Stored data
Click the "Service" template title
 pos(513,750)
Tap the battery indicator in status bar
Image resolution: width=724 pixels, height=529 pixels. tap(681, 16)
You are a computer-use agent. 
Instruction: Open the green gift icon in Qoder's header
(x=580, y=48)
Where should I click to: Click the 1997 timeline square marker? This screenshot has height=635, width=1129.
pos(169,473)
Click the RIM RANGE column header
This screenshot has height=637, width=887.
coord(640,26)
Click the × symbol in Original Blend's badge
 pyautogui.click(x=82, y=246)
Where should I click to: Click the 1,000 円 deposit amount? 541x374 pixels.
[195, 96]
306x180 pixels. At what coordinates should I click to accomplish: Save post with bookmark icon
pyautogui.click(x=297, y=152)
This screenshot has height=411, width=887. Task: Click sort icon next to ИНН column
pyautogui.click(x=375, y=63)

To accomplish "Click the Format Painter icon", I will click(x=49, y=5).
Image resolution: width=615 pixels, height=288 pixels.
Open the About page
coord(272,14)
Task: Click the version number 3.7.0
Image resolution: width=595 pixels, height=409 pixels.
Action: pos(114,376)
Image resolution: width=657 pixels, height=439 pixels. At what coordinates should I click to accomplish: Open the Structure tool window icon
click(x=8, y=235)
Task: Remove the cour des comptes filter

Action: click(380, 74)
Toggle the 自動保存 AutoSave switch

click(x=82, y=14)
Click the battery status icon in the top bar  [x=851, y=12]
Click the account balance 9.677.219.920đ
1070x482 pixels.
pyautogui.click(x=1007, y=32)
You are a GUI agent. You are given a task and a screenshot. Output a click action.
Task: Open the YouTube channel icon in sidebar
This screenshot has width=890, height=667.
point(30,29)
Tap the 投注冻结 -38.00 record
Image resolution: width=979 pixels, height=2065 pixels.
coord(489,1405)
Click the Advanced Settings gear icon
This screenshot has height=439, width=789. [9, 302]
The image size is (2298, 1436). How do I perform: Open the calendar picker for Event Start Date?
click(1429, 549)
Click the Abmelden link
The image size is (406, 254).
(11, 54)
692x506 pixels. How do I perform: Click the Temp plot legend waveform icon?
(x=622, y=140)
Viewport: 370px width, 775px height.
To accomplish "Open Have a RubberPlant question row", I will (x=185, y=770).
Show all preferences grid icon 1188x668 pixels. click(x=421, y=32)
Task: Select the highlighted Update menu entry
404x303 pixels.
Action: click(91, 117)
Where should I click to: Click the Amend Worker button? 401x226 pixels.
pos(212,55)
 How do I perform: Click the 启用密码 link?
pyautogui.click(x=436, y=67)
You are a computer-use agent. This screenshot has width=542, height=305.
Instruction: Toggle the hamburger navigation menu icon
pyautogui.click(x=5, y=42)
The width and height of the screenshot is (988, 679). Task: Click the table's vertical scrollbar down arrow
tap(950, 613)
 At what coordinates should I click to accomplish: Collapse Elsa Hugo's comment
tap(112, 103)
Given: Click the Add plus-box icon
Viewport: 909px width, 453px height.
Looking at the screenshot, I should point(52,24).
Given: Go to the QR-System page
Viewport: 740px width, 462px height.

● **Task statement**
Quote the lines from the one containing "Given: Click the Add plus-box icon" through the end of the stored data, both ends included.

● **Result of this exercise**
Given: Click the Add plus-box icon
Viewport: 909px width, 453px height.
Looking at the screenshot, I should point(52,24).
Given: Go to the QR-System page
Viewport: 740px width, 462px height.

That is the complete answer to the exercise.